[Collected data]
┏━━
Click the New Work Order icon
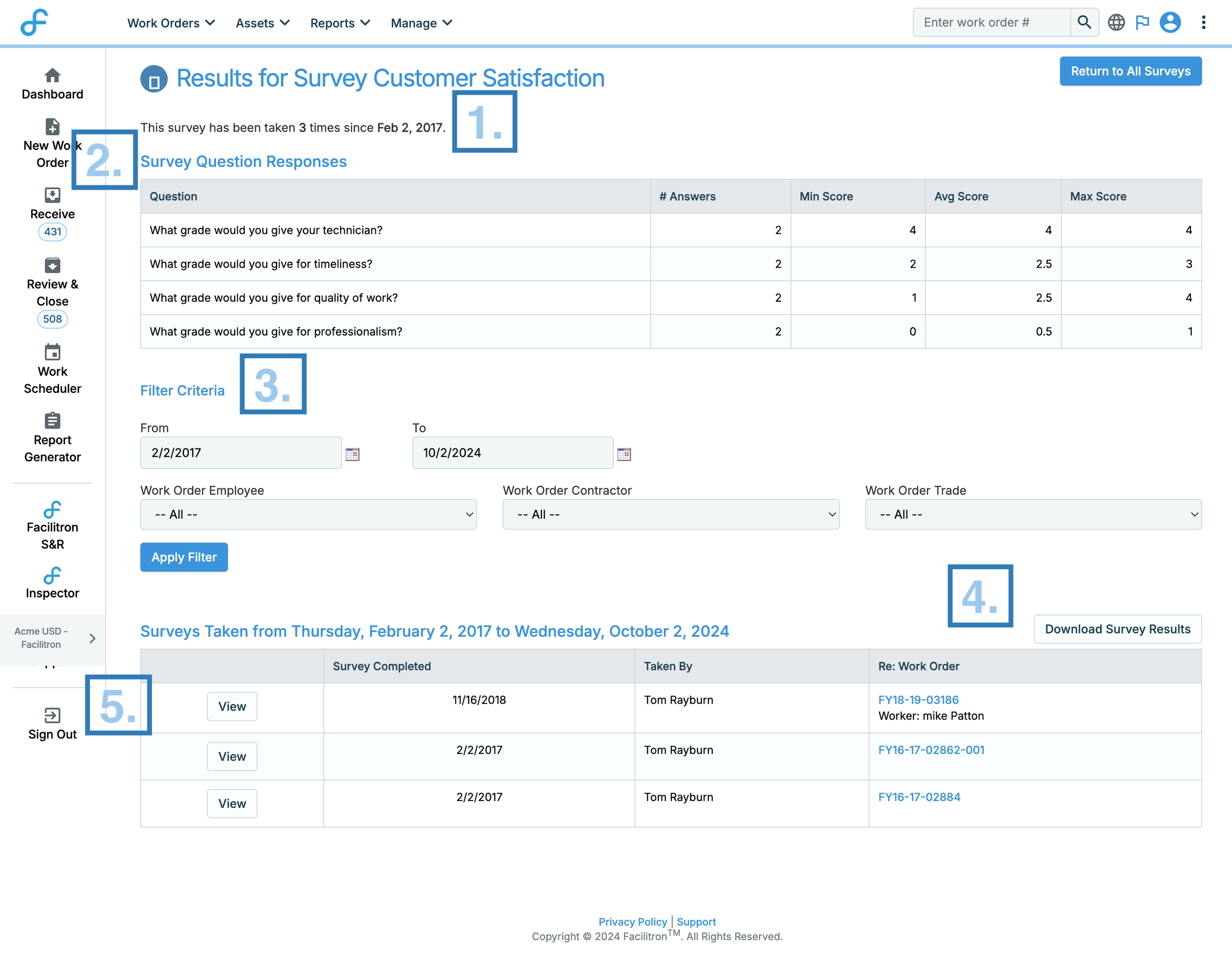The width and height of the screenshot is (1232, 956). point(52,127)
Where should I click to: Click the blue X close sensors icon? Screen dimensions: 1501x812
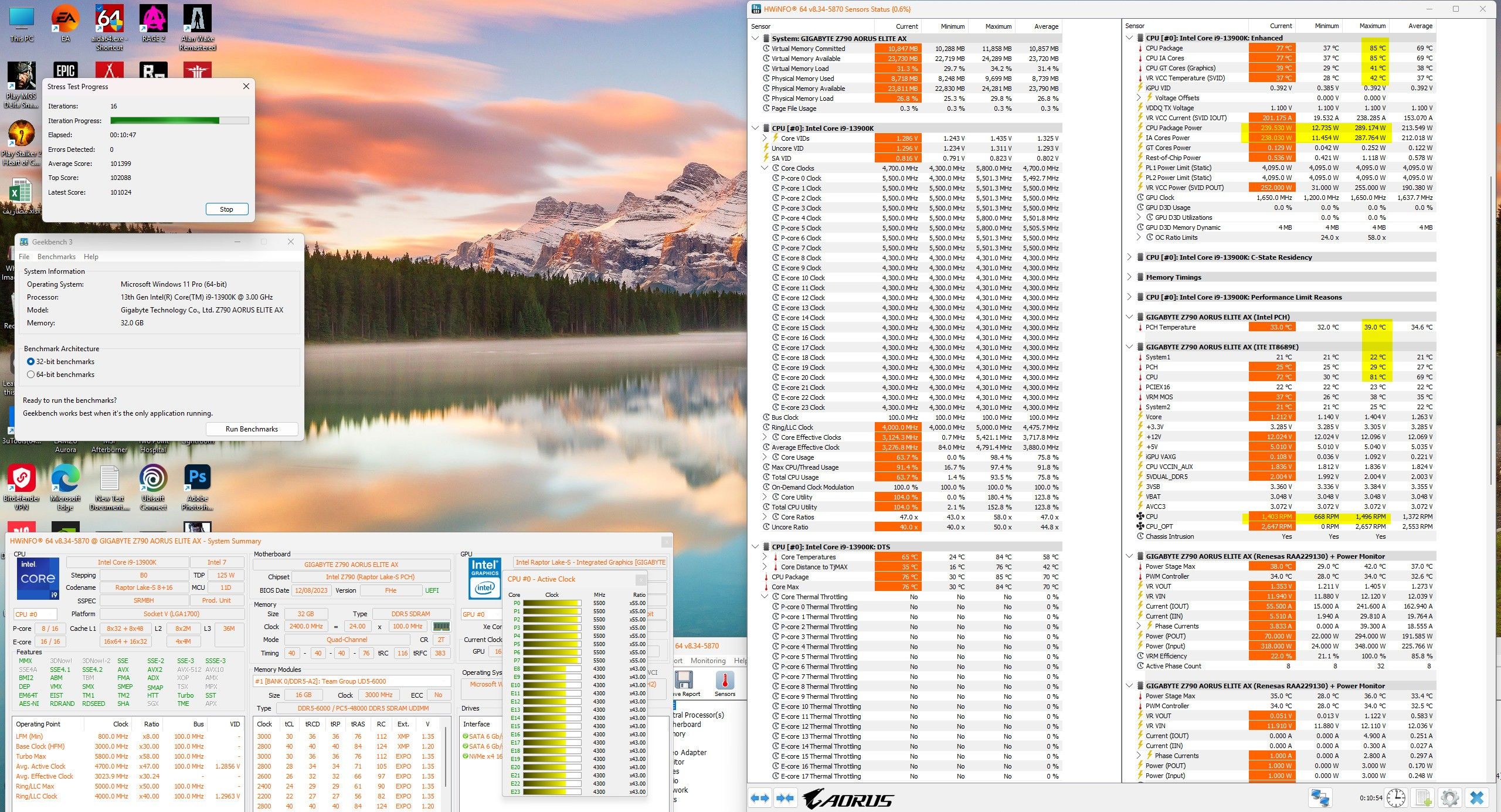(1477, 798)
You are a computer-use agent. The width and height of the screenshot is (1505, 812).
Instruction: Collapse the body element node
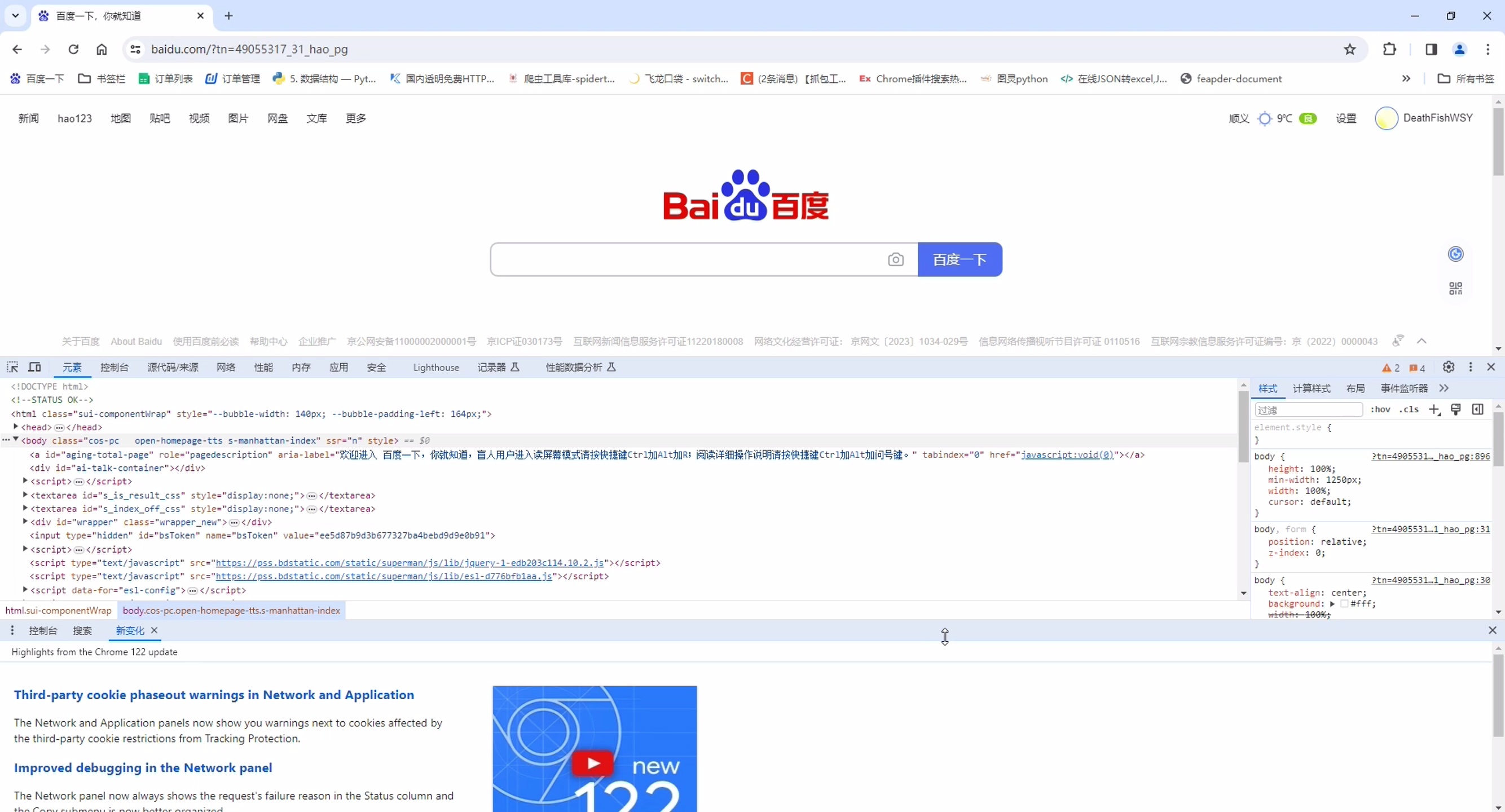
┗━━
ASSIGNMENT. Could you restate every record above word for word, dropping the pictures?

EXERCISE OUTPUT.
Click the New Work Order icon
The width and height of the screenshot is (1232, 956). point(52,127)
Where should I click to: Click the blue X close sensors icon? Screen dimensions: 1501x812
(1477, 798)
You are a computer-use agent. The width and height of the screenshot is (1505, 812).
Instruction: Collapse the body element node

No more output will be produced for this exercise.